JAKARTA — PT Timah Tbk dilaporkan mencatatkan laba bersih sebanyak Rp 10 miliar, pada kuartal satu 2021. Hal ini berbalik dari kerugian yang dicatatkan di kuartal satu tahun 2020 sebanyak Rp 413 miliar.
Menurut Analis Ciptadana Sekuritas, Thomas Radityo, dalam risetnya yang dirilis pada 10 Mei 2021, kenaikan ini karena harga jual rata-rata yang jauh lebih baik, dan pengendalian biaya yang sangat baik.
Pendapatan TINS turun sebanyak 44,8 persen secara yoy, menjadi Rp 2,4 triliun, karena perusahaan mencatat penjualan timah olahan sebanyak 5,9 ribu ton, atau turun 66,3 persen secara yoy dari 17,5 ribu ton di kuartal satu 2020, dan diimbangi dengan kenaikan 49,5 persen pada ASP timah menjadi US$ 24.968 per ton.

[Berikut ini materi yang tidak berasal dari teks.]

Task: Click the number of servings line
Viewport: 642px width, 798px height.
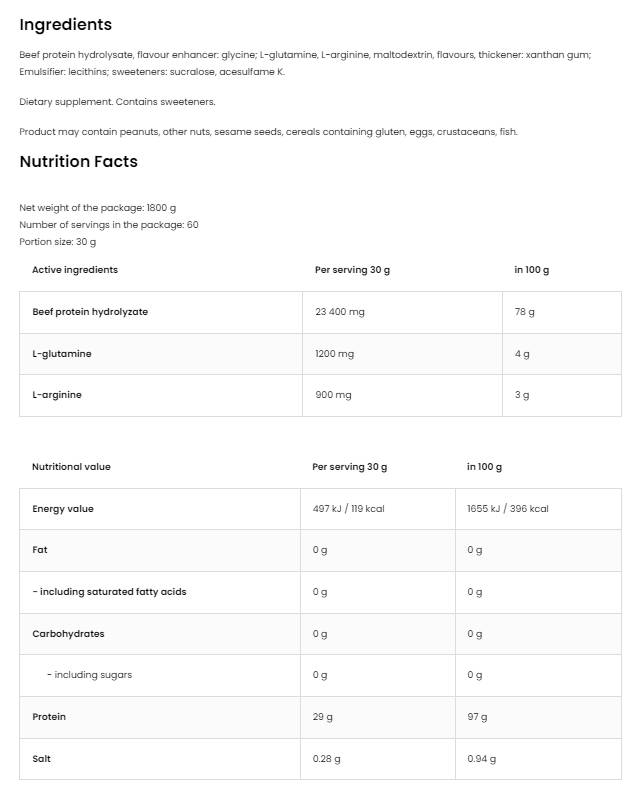Action: click(109, 225)
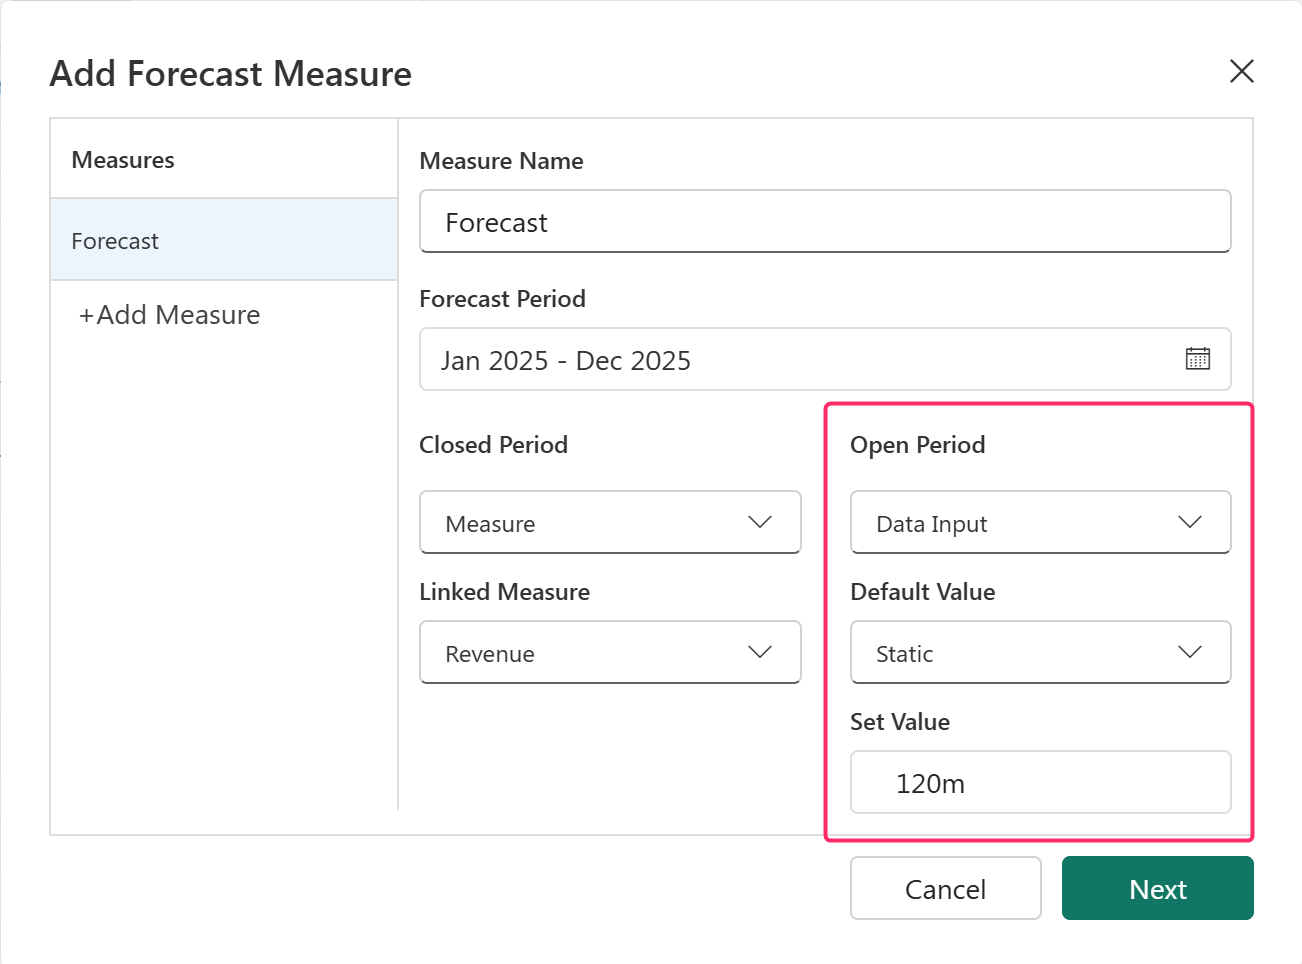1302x964 pixels.
Task: Select Forecast in the Measures list
Action: tap(224, 241)
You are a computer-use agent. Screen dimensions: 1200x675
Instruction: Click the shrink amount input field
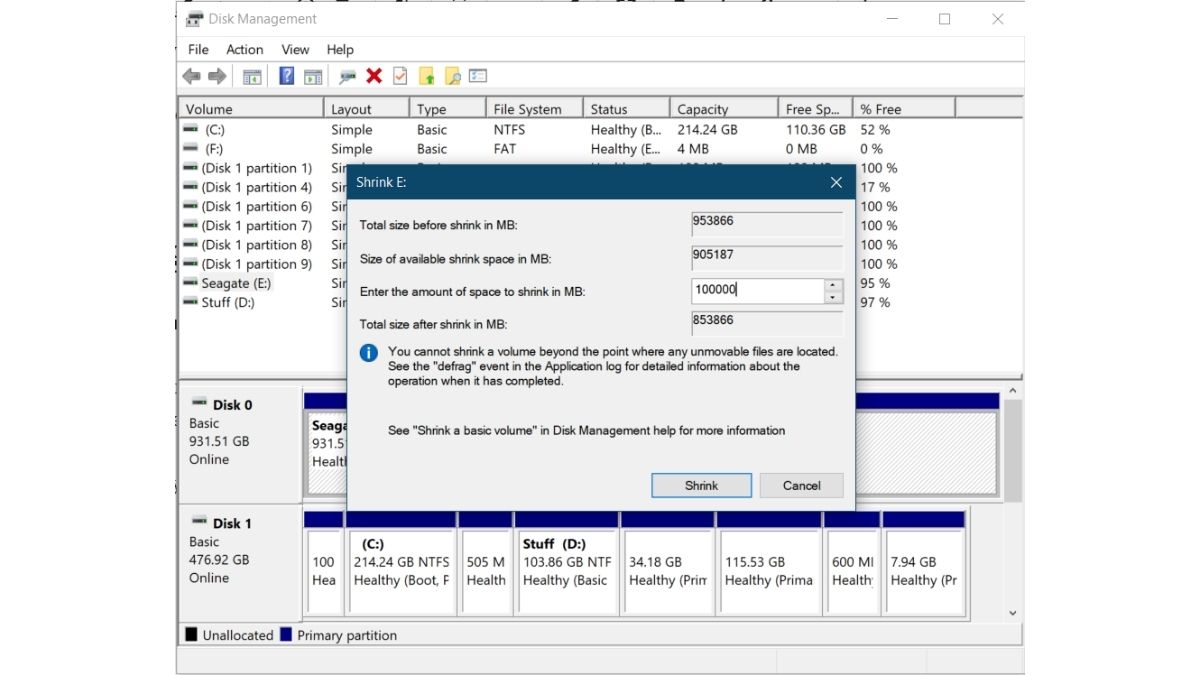click(757, 291)
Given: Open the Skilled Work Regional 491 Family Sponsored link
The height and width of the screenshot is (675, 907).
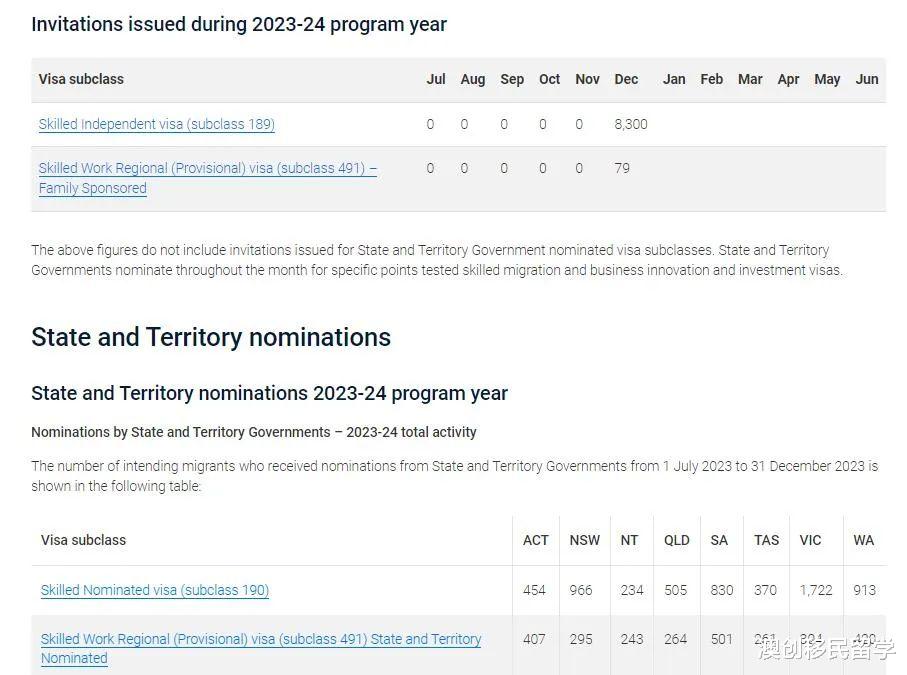Looking at the screenshot, I should point(208,178).
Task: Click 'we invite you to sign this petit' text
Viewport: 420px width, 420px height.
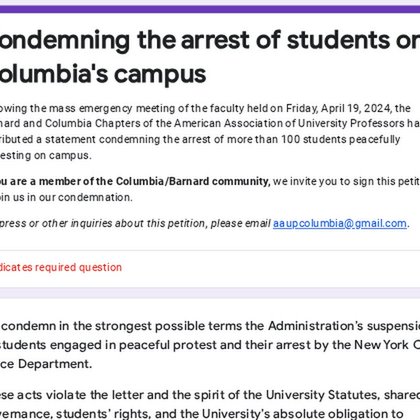Action: point(346,181)
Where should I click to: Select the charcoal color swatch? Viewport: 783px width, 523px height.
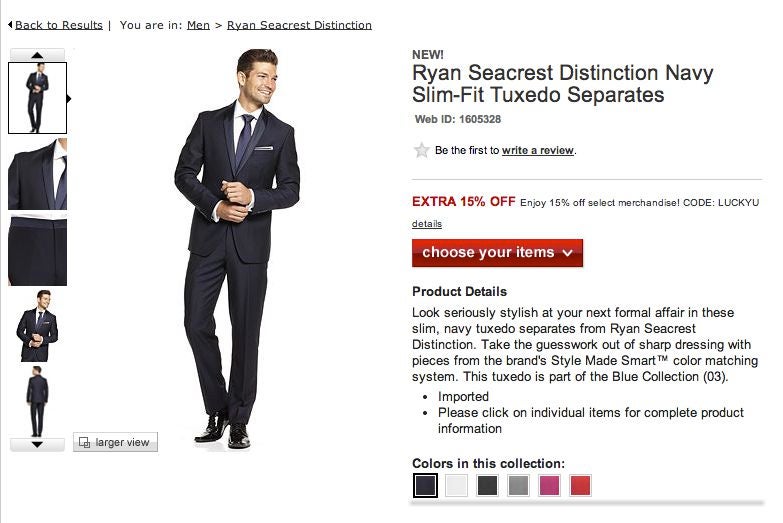point(487,486)
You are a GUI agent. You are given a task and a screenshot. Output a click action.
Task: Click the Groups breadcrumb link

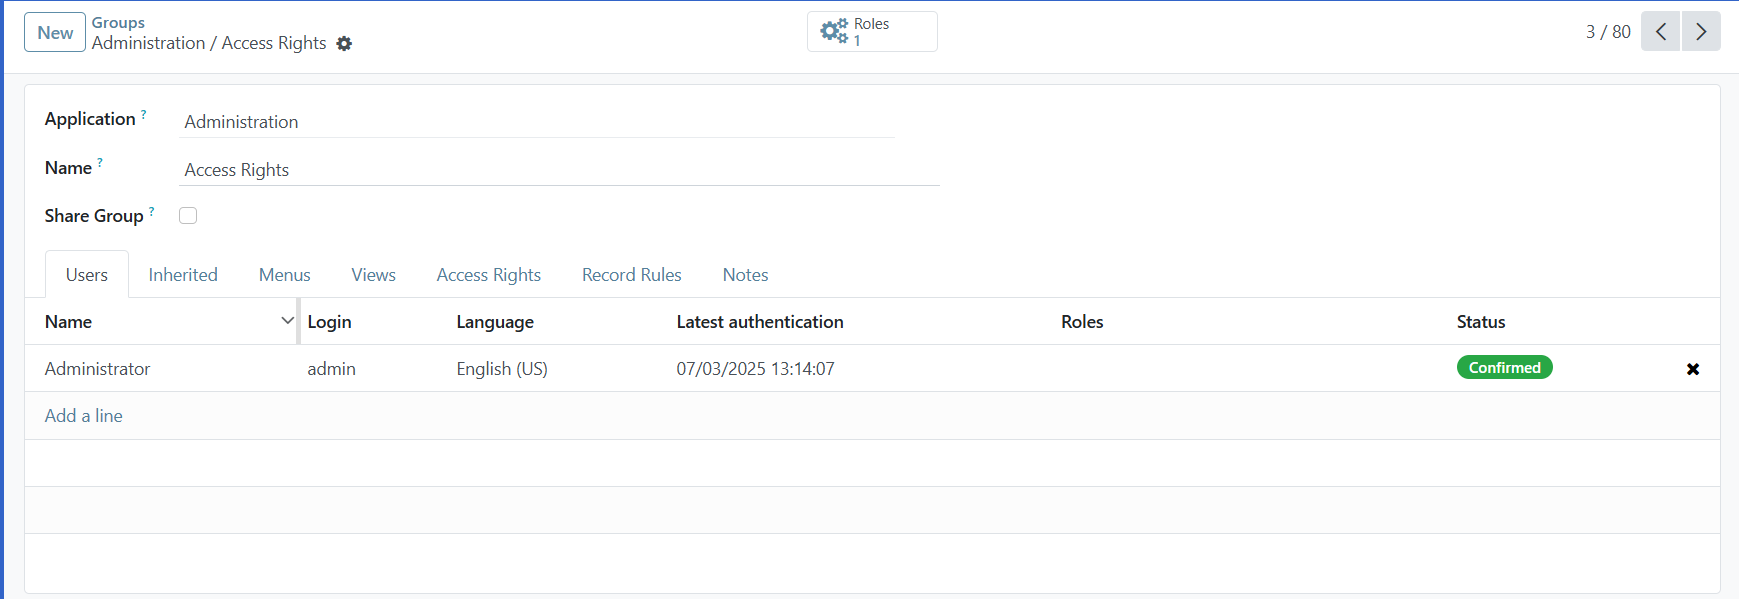118,22
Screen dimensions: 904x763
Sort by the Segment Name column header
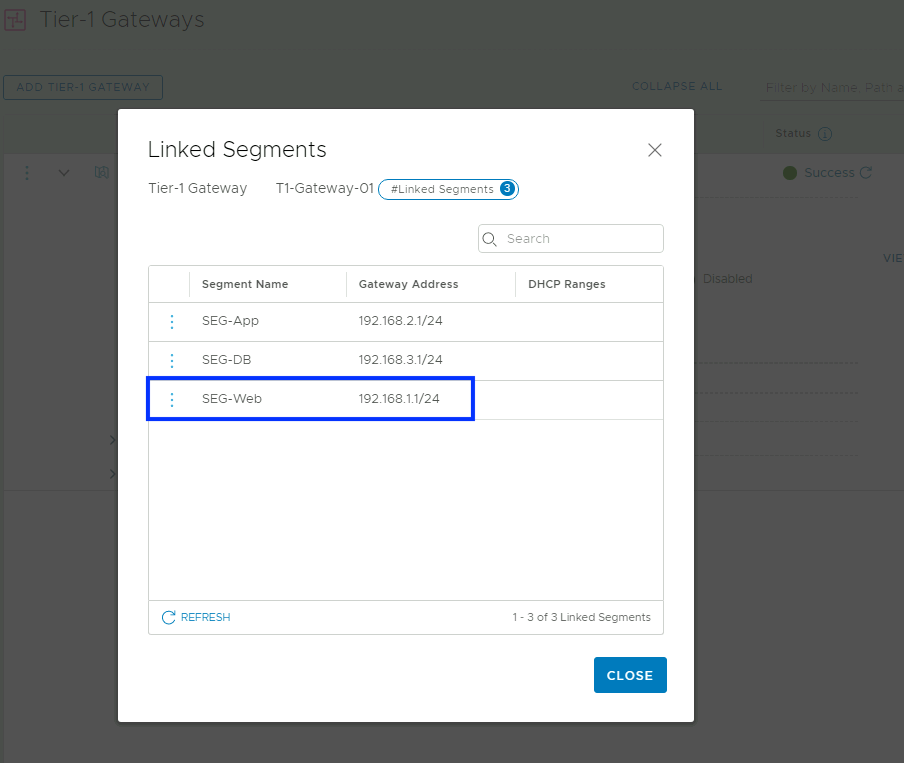245,284
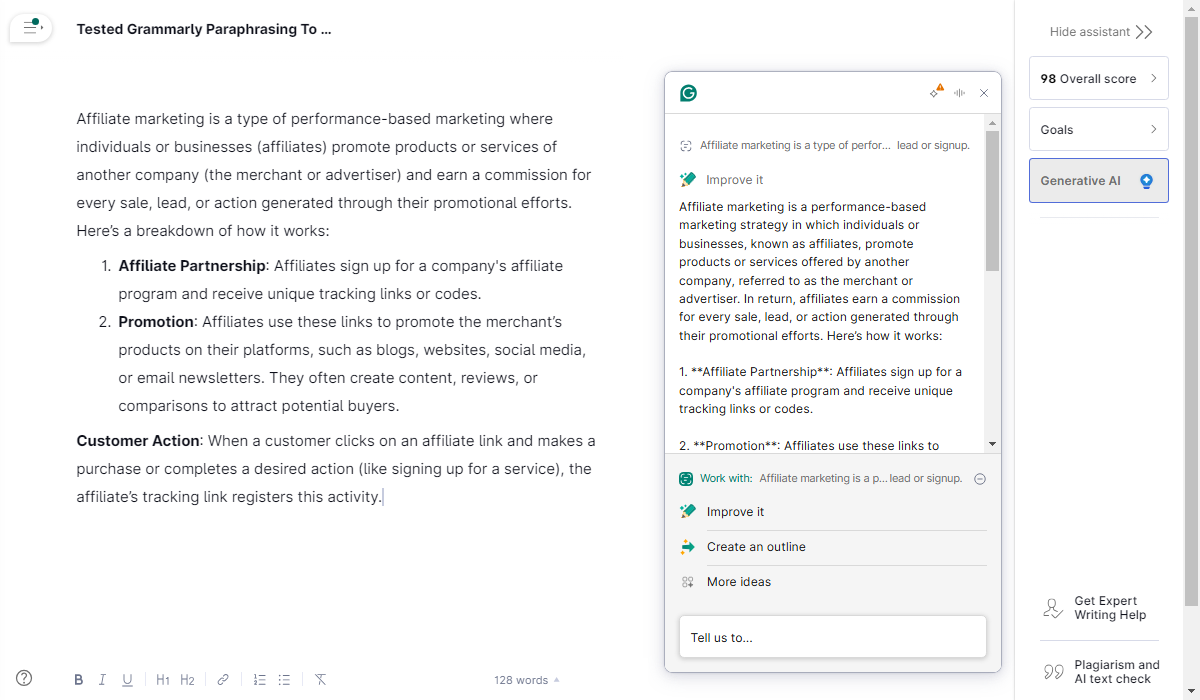Apply Heading 2 style
Screen dimensions: 1200x700
pos(187,680)
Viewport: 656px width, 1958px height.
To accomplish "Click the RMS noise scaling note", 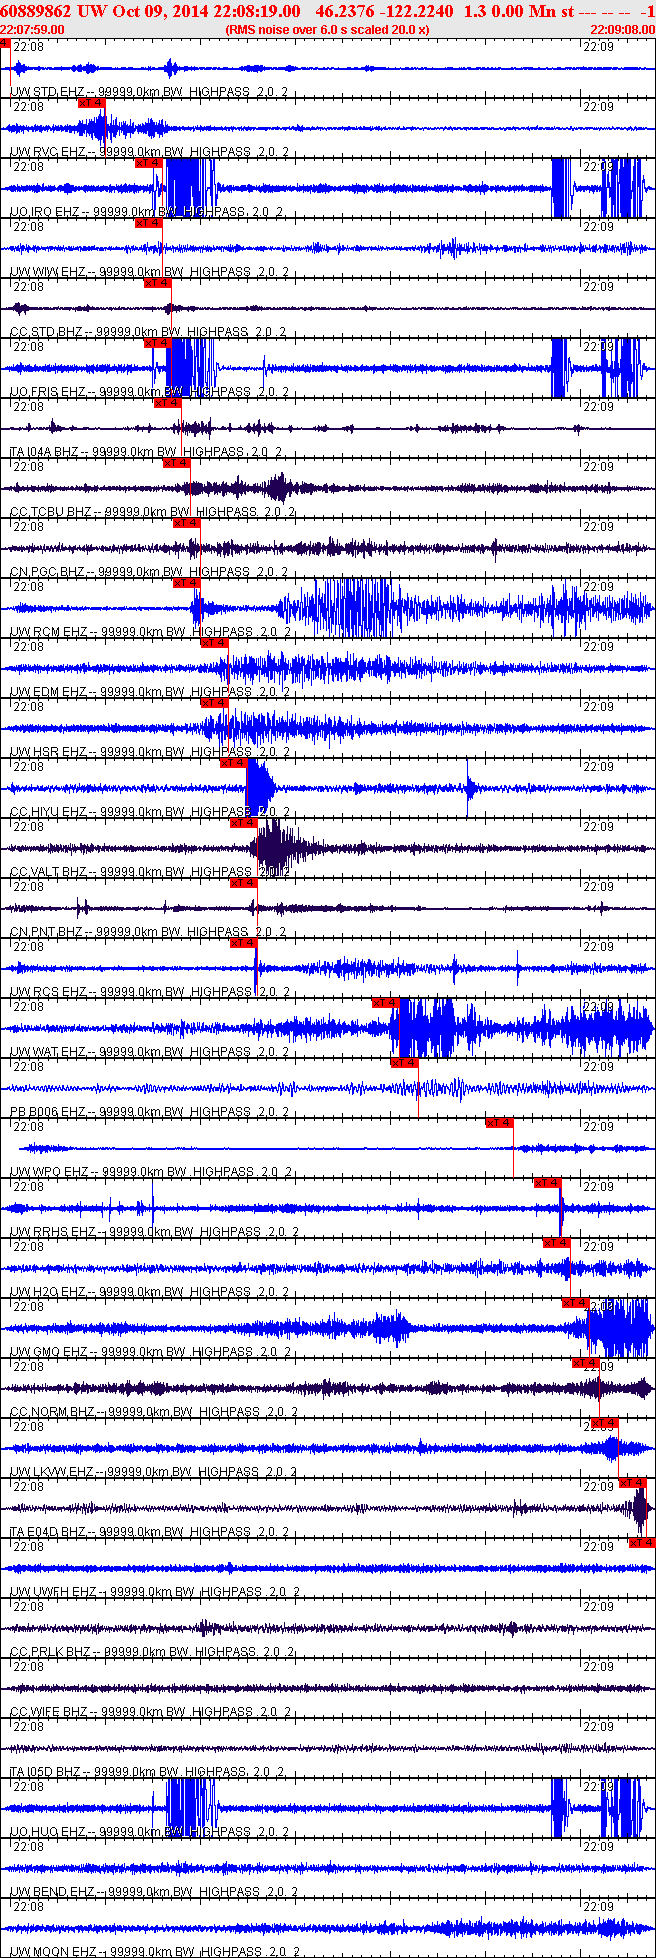I will pyautogui.click(x=327, y=29).
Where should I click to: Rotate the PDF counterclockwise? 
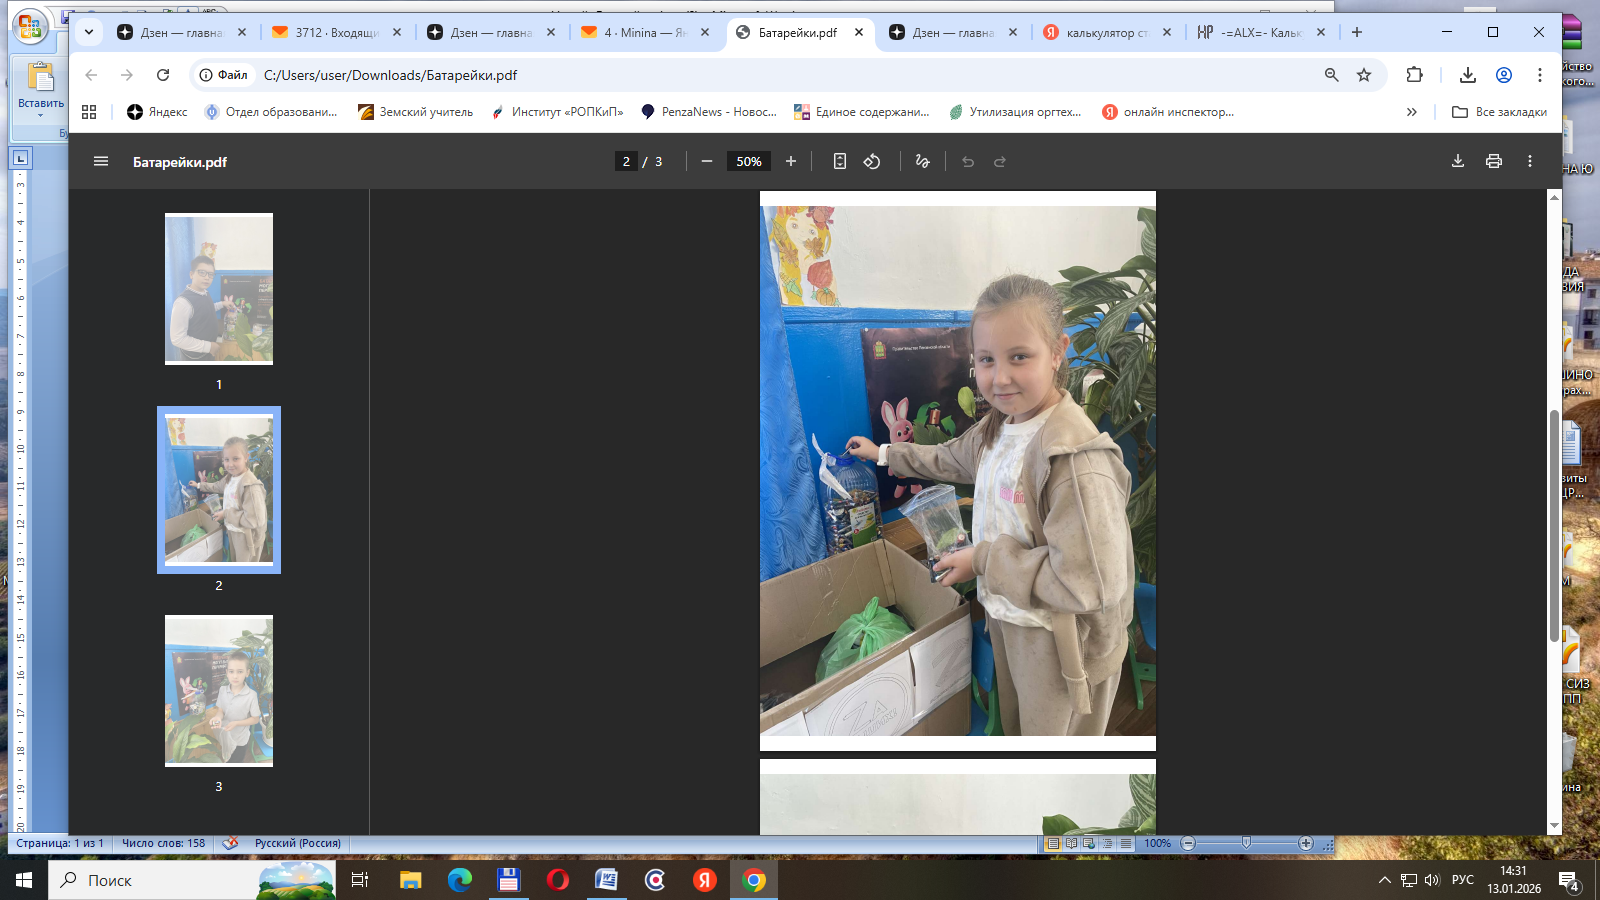(x=872, y=161)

Berdasarkan pedoman dari manajemen Thomas Radityo menurunkan proyeksi di tahun 2021 dengan produksi bijih timah menjadi 34.000 ton, produksi timah rafinasi menjadi 33.000 bu ton, dan volume penjualan timah rafinasi menjadi 34.000 ton.
Thomas Radityo juga memproyeksikan estimasi biaya operasional dengan menghasilkan pendapatan operasional mencapai 6,3 persen menjadi Rp 526 miliar di tahun 2021, dan 2,1 persen menjadi Rp 618 miliar di tahun 2022.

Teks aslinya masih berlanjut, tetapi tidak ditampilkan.